What to Pack: A summer packing list isn't too different than packing for spring or fall in Iceland—you'll still need your coat, base layers, and waterproof footwear—but other smart additions to your suitcase include sunglasses and high-factor sunscreen.
Fall in Reykjavik
If you wish to enjoy your trip to the fullest, and at the best rate, take advantage of early fall, just after the high tourist season in summer. In addition to relatively good weather, the daylight hours are still long, with distinguishable sunsets. Temperatures dip a bit in September and October, but it's still a great time to visit. The season marks the beginning of Northern Lights Season, and the city plays host to many film, art and music festivals.

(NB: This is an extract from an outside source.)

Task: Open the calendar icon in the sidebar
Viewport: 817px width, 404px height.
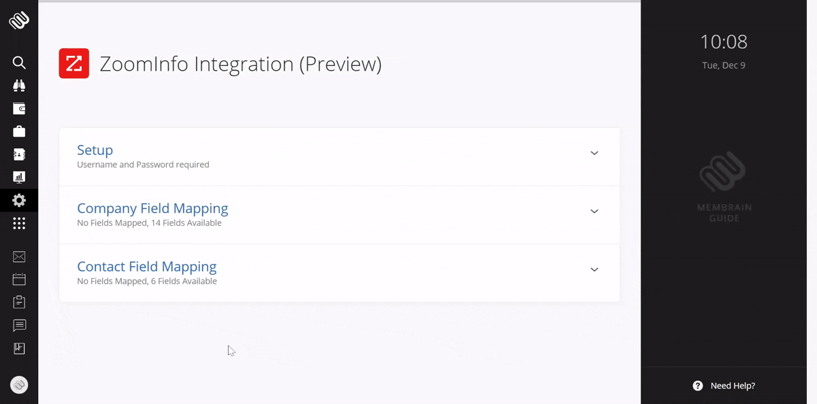Action: pyautogui.click(x=19, y=280)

What to Pack: At the risk of sounding contradictory, remember to bring your swimsuits—even in the fall. Swimsuits? In winter? In the Arctic? That’s right. Reykjavik is famous for its natural year-round hot springs. Regardless of what time of year you are traveling, the hot springs are an absolute must.
Winter in Reykjavik
The height of the cold months lasts from November to April, with average daily temperatures of 39 F (4 C). The coldest period is typically towards the end of January, with highs of around freezing point. Temperatures are surprisingly similar to cities like Hamburg or New York City. The winter climate is actually very bearable, as long as the wind keeps a low profile. Almost the direct opposite of summer's non-stop daylight, winter sees a period of Polar Nights, where the sun rises around lunch time and sets again in the afternoon.

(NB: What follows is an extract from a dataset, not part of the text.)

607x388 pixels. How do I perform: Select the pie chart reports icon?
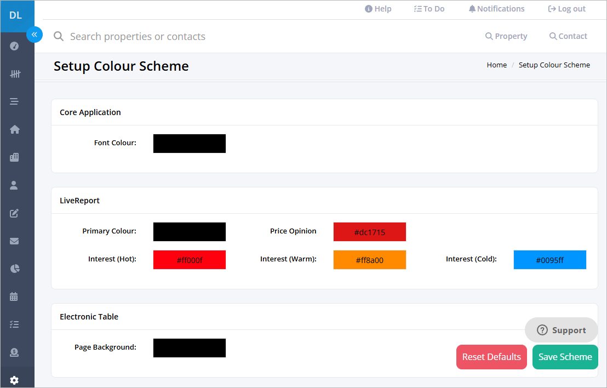[14, 269]

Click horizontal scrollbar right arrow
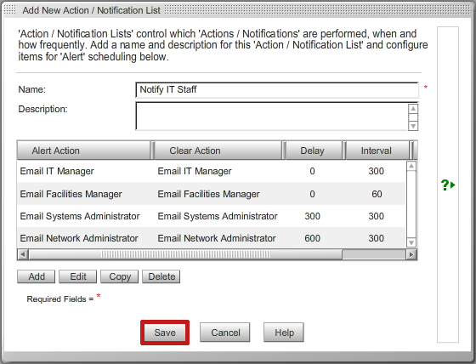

What to Pack: Winter can be gloomy to the uninitiated, but discovering and exploring this unique country will be well worth the initial discomfort. For the more cold-blooded among us, a sturdy heavy jacket or coat along with all the winter trimmings will be sufficient to keep you snug. Additionally, don't forget wool socks, thermal base layers, and lip balm.
|Average Monthly Temperature, Rainfall, and Daylight Hours|
|Month||Avg. Temp.||Rainfall||Daylight Hours|
|January||32 F||2.0 inches||6 hours|
|February||32 F||1.6 inches||9 hours|
|March||32 F||1.6 inches||11 hours|
|April||37 F||0.8 Inches||14 hours|
|May||43 F||1.6 inches||18 hours|
|June||48 F||0.8 Inches||21 hours|
|July||52 F||0.8 Inches||20 hours|
|August||52 F||1.2 Inches||15 hours|
|September||45 F||1.6 Inches||13 hours|
|October||39 F||1.2 Inches||9 hours|
|November||37 F||1.2 Inches||6 hours|
|December||36 F||1.6 Inches||4 hours|
Northern Lights and Midnight Sun in Iceland
Along the southern edge of the Arctic Circle, you can see the aurora borealis (or Northern Lights) regularly in Iceland, making the country one of the best places in the world to catch the phenomenon. The best chance to see the lights is from late September through late March.
The Northern Lights are not visible from mid-April through mid-August due to another unique phenomenon: the Midnight Sun. During late spring through summer, Iceland experiences nearly continuous daylight. It never fully gets dark during this period, instead of looking like a dusky sunrise.